__What is required__:
Go through the listing below and count each line with the word "link" in it; return only the count.

__Material for the task__:
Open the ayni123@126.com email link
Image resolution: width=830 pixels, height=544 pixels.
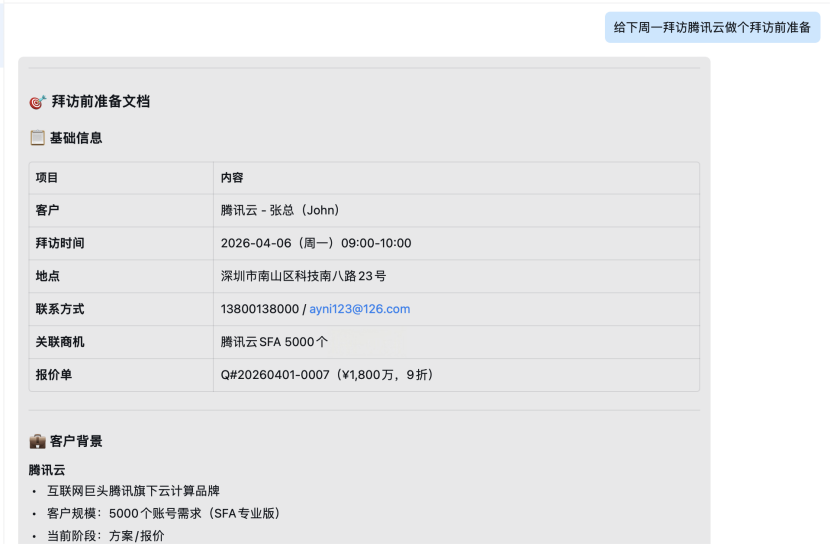(359, 309)
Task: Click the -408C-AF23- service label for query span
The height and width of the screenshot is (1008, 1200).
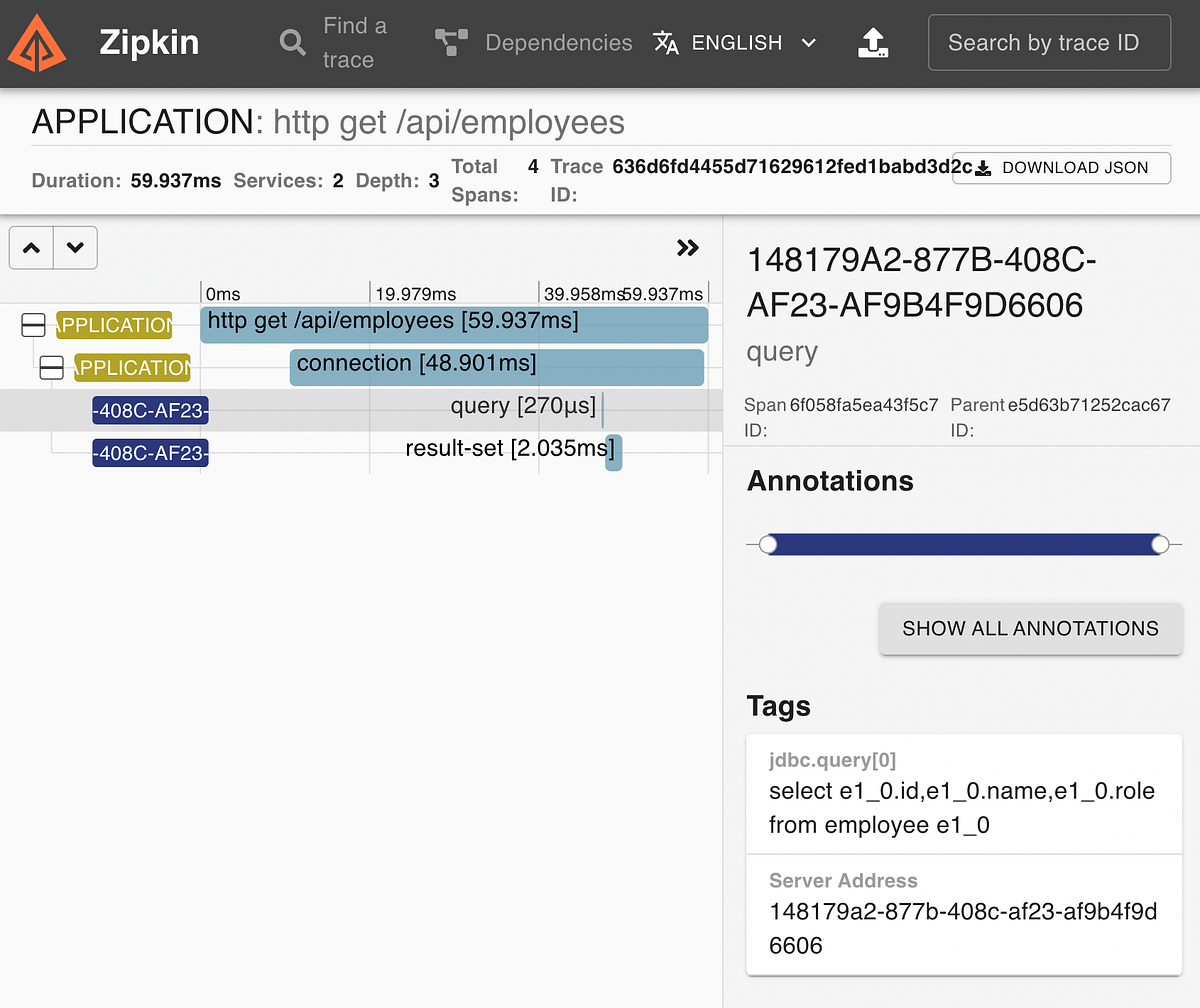Action: tap(150, 410)
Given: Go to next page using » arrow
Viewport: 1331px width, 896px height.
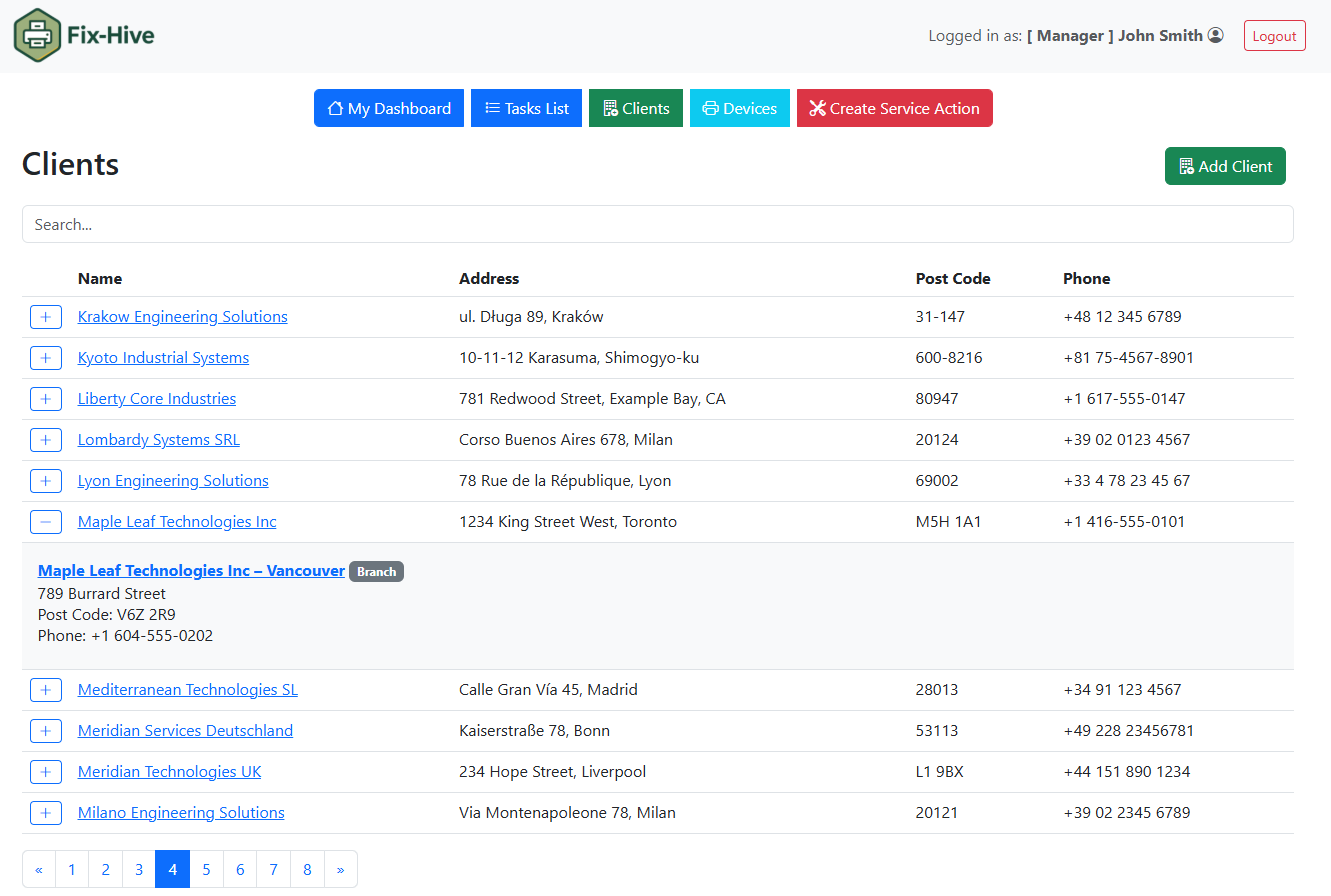Looking at the screenshot, I should point(340,870).
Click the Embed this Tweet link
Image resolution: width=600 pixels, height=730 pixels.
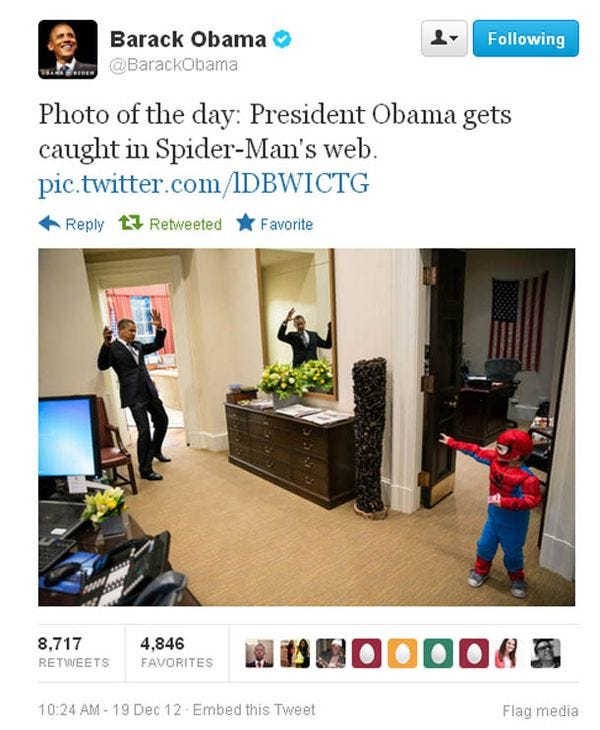point(254,710)
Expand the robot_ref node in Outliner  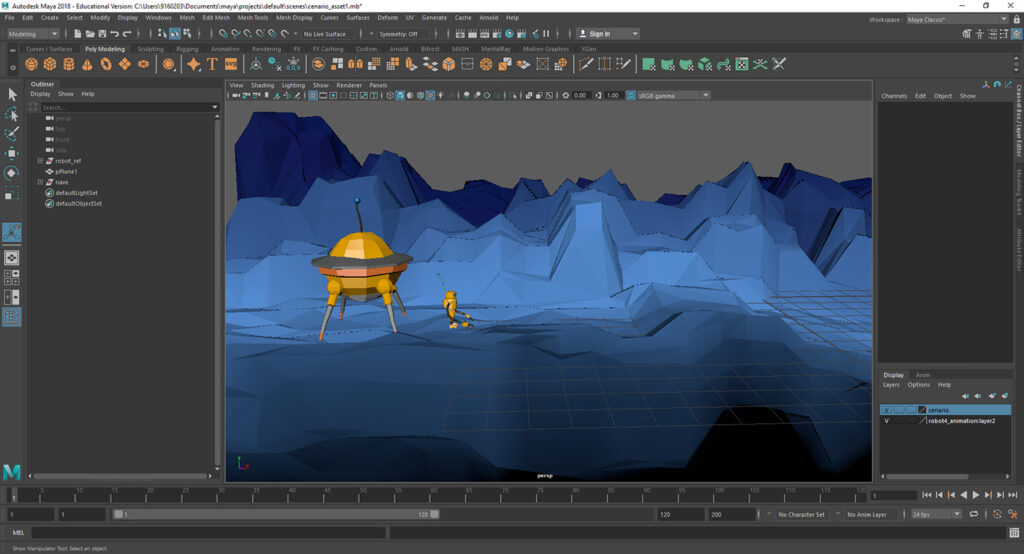point(40,160)
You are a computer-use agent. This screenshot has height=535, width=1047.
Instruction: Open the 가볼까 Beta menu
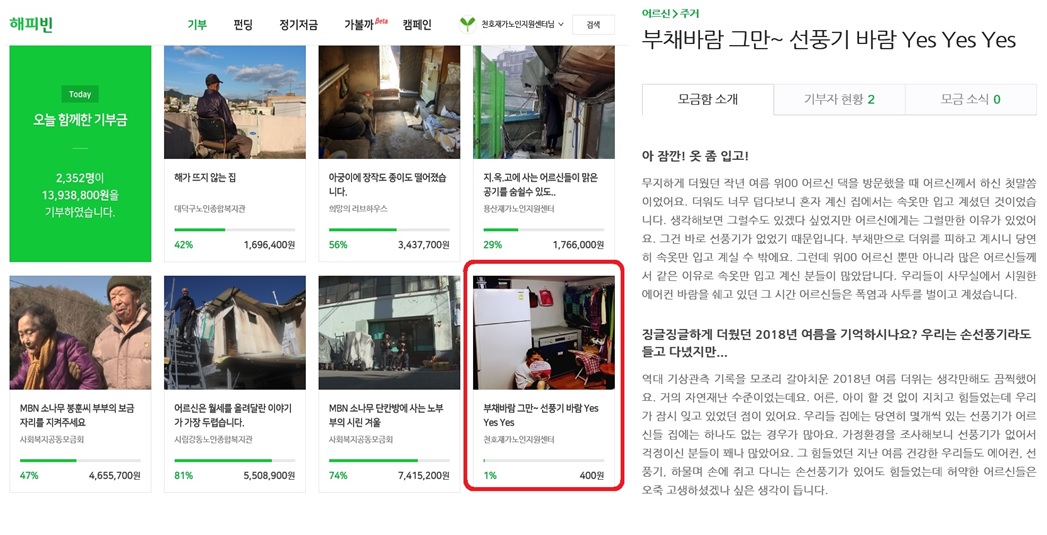point(365,25)
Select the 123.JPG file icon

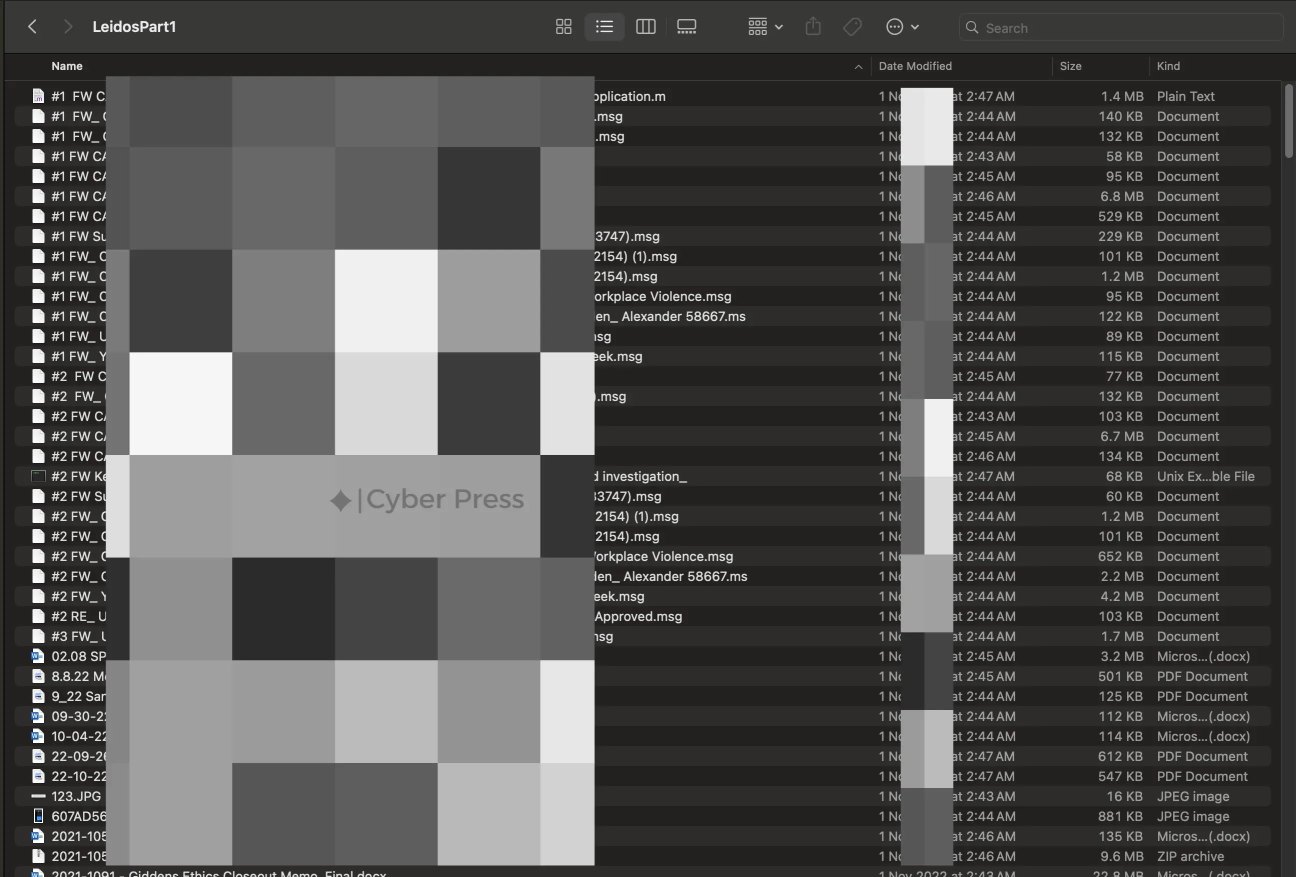38,796
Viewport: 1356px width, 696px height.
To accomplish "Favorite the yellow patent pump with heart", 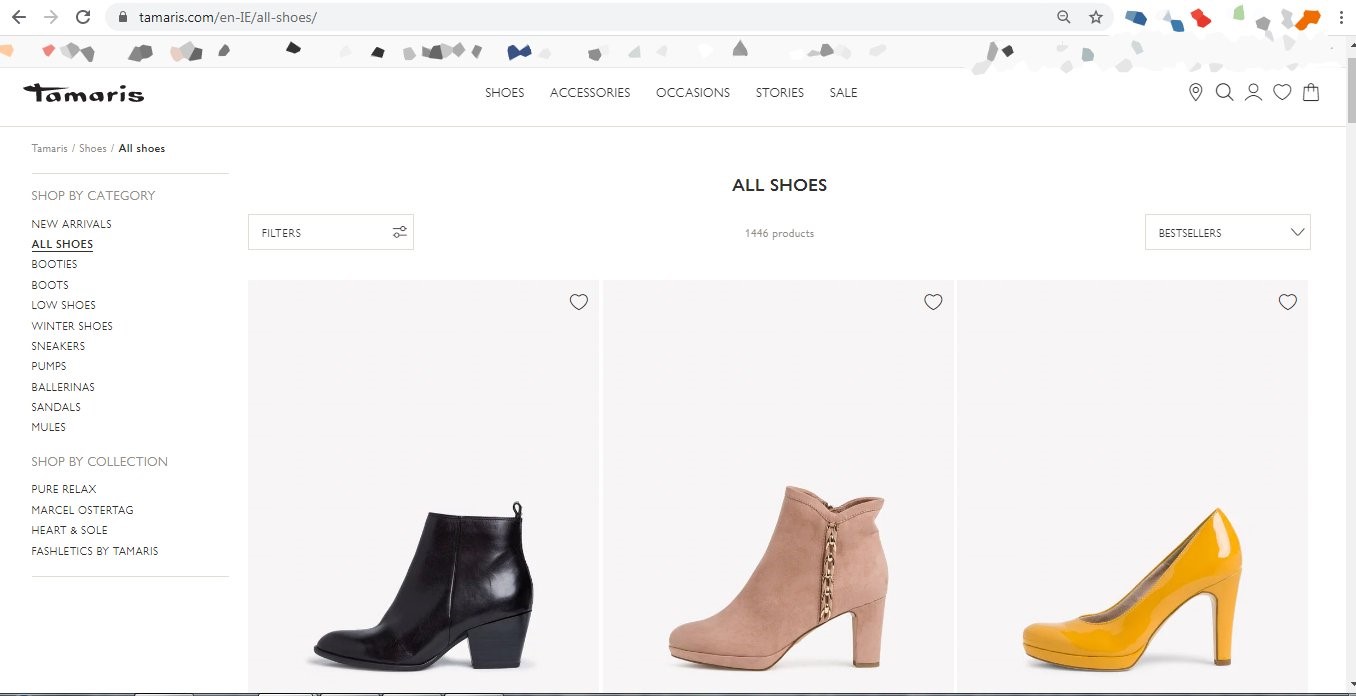I will pos(1287,302).
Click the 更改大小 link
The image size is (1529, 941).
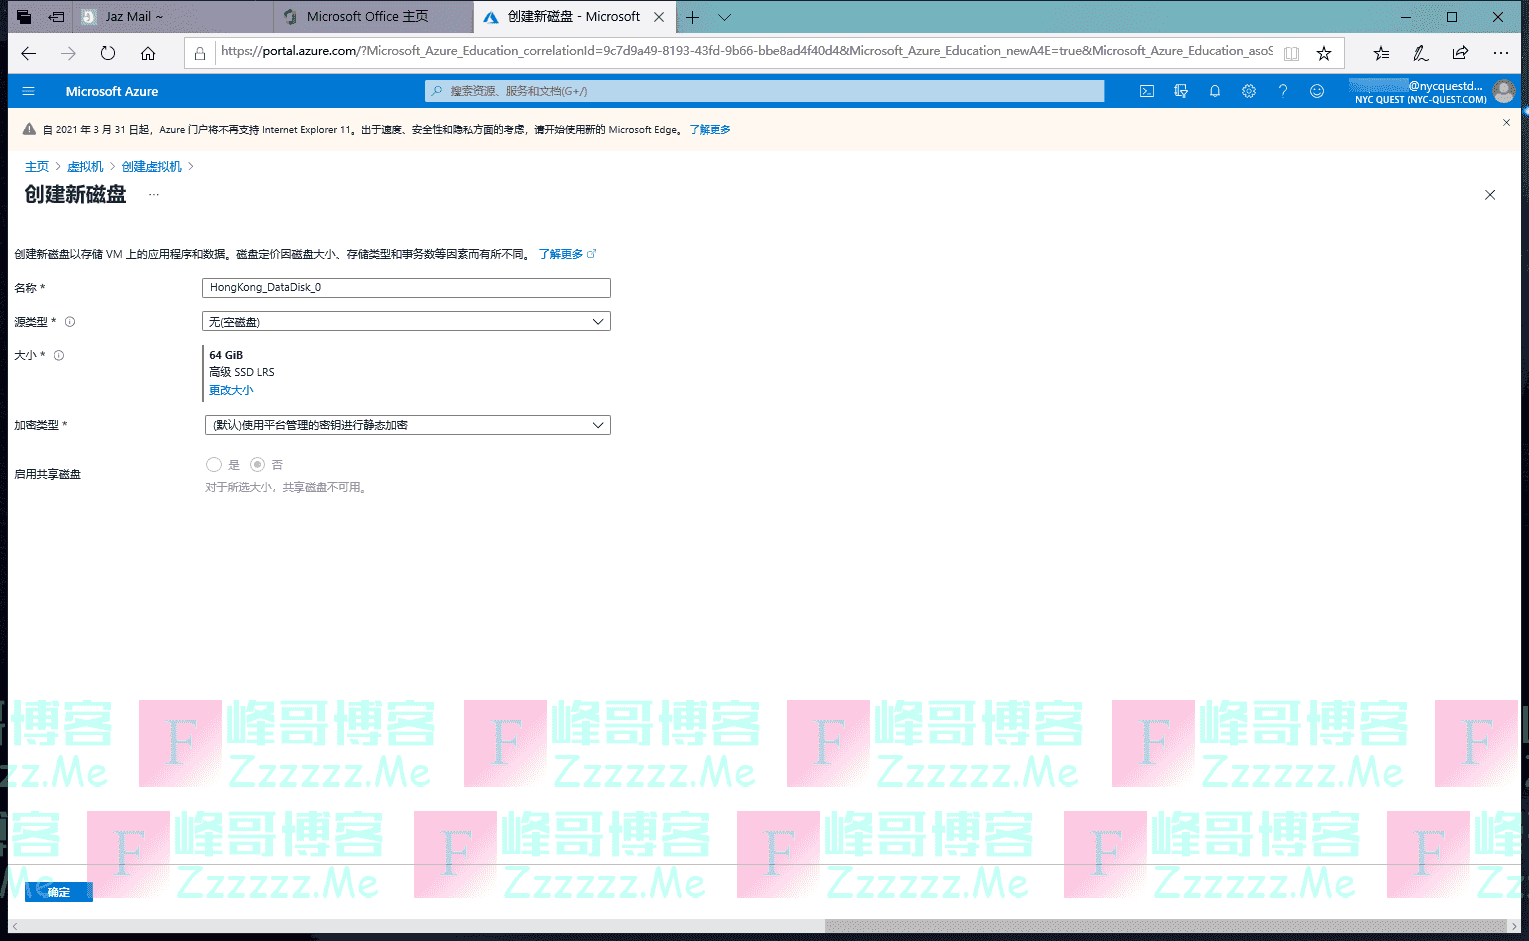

__Solution below__:
3